Reading questions\answers of other people by tag [python] I faced an amazing work by Banach Tarski TensorFlow Object Detection API Weird Behavior . So, I wanted to retry out what he did to more deeply understand Tensorflow Object Detection API. I followed step by step what he did as well as I was using Grocery Dataset. The faster_rcnn_resnet101 model was taken with default parameters and batch_size = 1.
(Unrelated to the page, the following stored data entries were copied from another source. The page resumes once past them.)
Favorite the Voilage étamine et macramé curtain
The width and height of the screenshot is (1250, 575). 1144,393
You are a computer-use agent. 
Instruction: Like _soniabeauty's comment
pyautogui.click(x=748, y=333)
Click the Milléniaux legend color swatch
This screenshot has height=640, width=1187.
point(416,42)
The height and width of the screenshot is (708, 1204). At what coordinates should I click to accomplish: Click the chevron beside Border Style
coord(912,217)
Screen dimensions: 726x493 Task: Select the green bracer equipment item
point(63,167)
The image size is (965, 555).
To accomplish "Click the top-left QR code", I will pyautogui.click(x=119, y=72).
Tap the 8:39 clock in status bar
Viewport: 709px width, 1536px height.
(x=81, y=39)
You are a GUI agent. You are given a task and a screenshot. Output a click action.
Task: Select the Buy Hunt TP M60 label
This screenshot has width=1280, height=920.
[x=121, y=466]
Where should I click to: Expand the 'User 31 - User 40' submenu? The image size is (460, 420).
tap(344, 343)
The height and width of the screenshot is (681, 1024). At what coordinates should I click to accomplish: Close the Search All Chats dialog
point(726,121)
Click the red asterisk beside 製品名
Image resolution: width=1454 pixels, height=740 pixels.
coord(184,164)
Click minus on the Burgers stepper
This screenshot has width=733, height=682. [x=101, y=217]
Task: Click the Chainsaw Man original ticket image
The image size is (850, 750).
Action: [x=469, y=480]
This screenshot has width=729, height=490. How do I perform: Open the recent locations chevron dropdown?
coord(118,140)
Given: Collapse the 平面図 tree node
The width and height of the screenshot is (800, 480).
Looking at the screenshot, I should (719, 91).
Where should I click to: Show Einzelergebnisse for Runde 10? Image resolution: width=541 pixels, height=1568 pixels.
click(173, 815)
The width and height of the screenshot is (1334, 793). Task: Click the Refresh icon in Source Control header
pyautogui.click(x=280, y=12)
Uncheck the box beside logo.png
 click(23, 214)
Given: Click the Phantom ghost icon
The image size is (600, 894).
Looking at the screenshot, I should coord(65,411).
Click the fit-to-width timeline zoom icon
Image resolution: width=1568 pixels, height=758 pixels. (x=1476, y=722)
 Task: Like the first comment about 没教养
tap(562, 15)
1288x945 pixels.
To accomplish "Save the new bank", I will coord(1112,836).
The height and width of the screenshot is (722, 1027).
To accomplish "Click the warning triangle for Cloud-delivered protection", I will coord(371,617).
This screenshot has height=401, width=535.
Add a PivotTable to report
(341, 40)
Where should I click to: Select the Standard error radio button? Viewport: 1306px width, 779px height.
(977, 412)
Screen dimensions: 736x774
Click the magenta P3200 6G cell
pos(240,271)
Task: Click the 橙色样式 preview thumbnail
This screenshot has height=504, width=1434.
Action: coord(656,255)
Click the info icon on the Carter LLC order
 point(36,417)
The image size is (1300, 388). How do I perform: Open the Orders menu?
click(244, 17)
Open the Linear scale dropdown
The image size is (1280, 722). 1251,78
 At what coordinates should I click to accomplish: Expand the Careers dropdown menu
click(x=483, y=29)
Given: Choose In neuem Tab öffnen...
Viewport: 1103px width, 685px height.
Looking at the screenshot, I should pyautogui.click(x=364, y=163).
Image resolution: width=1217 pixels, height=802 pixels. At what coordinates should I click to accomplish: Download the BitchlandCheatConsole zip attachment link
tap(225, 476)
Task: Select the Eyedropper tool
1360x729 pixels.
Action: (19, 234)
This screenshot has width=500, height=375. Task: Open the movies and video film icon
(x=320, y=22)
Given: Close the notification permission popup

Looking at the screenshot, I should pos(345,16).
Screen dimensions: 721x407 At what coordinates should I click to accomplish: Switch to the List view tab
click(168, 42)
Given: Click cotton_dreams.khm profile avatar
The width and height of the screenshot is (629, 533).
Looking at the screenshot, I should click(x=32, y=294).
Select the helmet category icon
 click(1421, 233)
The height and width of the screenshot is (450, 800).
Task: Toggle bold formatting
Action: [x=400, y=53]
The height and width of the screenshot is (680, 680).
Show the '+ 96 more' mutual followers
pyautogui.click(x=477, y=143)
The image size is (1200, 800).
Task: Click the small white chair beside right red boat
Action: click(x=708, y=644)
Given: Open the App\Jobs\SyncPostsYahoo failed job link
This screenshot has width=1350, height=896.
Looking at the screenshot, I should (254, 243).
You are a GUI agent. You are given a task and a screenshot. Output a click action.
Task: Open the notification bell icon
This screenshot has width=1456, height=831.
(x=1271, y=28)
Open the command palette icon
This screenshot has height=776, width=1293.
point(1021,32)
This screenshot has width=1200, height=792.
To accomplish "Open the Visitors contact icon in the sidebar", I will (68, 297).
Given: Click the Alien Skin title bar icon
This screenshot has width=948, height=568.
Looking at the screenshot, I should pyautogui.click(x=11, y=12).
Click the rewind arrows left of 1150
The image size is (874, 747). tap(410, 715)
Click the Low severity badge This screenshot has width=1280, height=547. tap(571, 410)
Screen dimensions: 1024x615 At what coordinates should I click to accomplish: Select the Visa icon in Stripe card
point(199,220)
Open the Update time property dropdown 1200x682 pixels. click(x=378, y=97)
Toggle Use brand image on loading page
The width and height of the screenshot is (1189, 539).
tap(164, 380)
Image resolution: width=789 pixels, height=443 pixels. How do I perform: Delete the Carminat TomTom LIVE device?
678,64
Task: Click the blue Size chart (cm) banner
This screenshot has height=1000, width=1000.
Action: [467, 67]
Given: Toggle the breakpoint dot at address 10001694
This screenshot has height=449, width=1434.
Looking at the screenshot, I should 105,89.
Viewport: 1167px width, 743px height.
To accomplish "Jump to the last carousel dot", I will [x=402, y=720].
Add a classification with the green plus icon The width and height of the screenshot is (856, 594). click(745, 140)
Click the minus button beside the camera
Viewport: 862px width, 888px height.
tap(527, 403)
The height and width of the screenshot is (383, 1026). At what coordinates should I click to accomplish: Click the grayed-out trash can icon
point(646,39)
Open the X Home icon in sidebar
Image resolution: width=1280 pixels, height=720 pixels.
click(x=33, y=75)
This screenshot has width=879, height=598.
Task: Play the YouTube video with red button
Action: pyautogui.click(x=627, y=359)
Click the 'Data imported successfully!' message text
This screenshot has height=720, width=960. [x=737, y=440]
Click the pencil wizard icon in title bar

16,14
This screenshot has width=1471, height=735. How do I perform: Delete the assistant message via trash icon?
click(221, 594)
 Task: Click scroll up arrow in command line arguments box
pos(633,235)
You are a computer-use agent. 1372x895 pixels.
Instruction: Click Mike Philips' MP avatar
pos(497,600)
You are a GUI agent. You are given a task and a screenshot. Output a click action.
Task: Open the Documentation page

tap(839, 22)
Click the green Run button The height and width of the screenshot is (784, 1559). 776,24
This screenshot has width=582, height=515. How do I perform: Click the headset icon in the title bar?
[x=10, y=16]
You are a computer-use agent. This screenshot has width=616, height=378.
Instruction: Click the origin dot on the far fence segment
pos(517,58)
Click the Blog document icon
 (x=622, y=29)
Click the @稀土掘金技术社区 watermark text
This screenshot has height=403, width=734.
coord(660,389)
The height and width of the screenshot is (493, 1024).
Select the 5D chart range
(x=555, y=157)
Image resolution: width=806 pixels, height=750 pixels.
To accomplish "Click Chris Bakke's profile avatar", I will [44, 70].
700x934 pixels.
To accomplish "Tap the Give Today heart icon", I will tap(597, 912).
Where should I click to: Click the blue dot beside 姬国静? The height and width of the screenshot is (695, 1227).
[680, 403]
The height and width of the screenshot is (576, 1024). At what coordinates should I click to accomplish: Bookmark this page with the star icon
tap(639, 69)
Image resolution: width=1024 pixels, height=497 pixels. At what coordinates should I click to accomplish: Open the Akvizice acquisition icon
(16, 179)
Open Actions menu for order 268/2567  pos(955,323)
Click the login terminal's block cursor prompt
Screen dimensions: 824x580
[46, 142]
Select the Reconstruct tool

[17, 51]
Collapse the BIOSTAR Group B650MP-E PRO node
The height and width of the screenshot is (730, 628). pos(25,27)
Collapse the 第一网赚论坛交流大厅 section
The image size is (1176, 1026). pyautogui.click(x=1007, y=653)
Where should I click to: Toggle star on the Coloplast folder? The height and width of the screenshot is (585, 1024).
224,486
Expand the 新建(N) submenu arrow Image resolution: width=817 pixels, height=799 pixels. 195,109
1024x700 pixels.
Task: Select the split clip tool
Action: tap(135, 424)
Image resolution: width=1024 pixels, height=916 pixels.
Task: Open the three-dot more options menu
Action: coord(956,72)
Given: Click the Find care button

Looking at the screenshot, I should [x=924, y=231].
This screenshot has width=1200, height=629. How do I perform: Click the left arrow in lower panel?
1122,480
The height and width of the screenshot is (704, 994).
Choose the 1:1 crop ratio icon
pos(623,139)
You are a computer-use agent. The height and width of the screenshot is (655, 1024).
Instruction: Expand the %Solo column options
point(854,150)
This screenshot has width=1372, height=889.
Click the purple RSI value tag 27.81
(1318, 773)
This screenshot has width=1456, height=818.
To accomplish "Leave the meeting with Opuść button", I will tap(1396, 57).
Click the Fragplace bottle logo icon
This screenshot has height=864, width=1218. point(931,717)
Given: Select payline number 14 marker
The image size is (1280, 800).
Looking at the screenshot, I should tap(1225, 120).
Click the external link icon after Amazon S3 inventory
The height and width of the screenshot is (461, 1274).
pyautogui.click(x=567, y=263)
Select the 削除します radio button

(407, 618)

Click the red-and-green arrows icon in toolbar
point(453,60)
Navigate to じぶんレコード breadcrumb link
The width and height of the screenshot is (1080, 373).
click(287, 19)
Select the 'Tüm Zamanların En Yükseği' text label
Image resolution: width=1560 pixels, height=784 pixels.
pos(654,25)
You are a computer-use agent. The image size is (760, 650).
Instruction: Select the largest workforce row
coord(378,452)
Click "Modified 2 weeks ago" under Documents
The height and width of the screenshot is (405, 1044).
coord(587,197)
The real difference was that I took not Shelf_Images with annotations and bbs for each class on them but Product_Images where there were 10 folders (for each for one class) and in each folder you could see full size images of cigarettes without any background. Avg size of Product_Images is 600*1200 whilst Shelf_Images is 3900*2100. So, I thought why I just can't take these full images and take bounding boxes out of them, then train on it and get successful result. By the way I didn't need to manually crop images as Banach Tarski did because of 600*1200 is so great fit for faster_rcnn_resnet101 neural network model and its default parameters of input images.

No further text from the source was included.